"""
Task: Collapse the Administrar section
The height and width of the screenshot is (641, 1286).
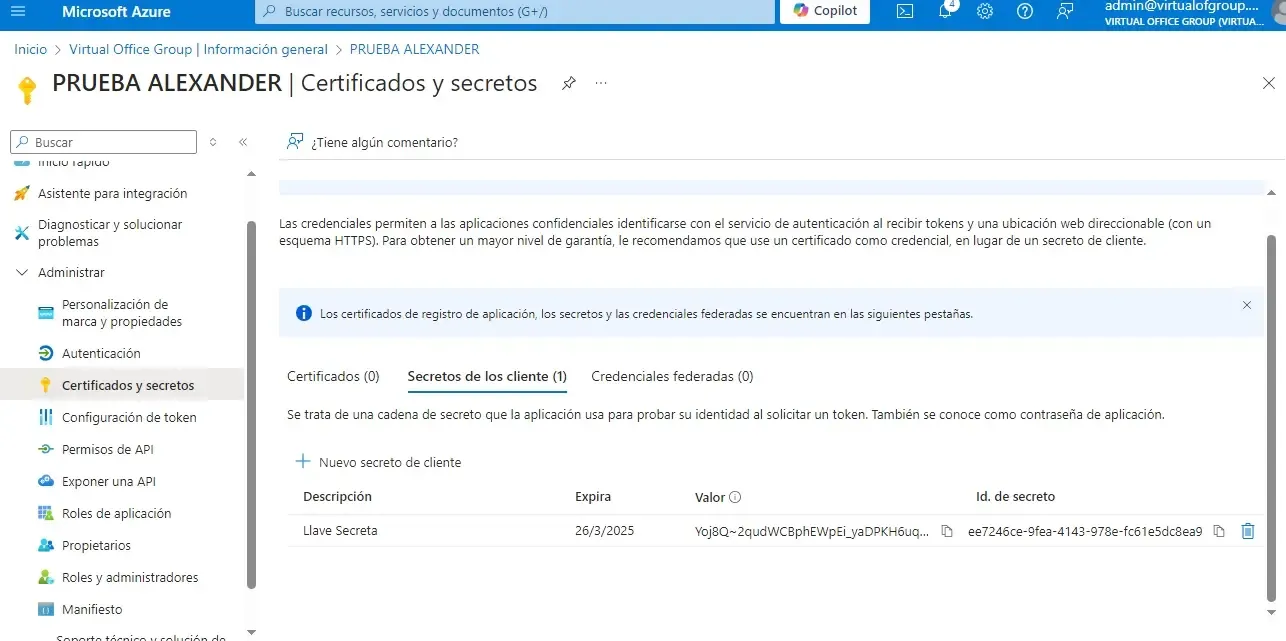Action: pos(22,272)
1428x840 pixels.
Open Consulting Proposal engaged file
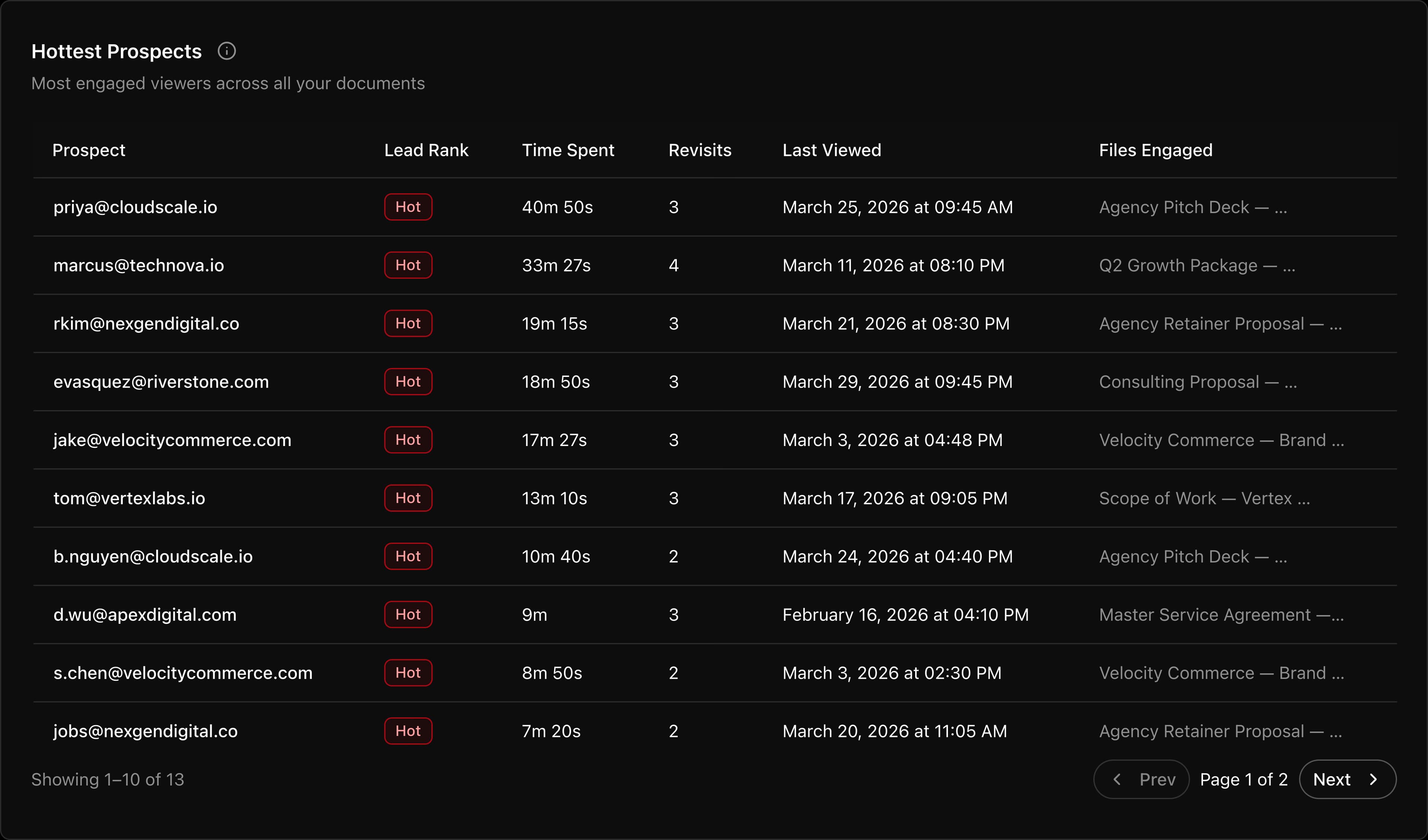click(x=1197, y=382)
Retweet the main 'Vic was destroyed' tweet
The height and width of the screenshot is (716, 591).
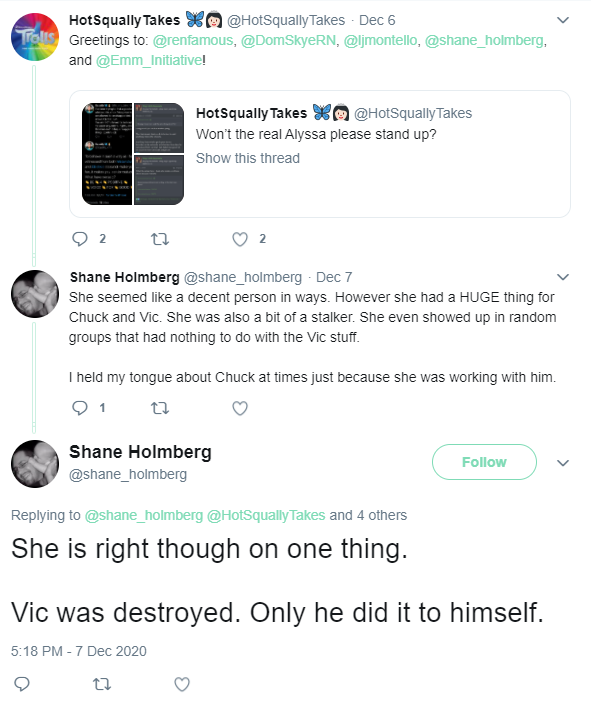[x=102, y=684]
"""
▶ Task goal: Copy the lines starting at the line that contains "The height and width of the screenshot is (641, 1286)." and running to the final line of the entries, inclusive; omit all pictures.

▶ Answer box:
The height and width of the screenshot is (641, 1286).
Action: pos(22,272)
1428x840 pixels.
Open Consulting Proposal engaged file
click(x=1197, y=382)
Retweet the main 'Vic was destroyed' tweet
The height and width of the screenshot is (716, 591).
[x=102, y=684]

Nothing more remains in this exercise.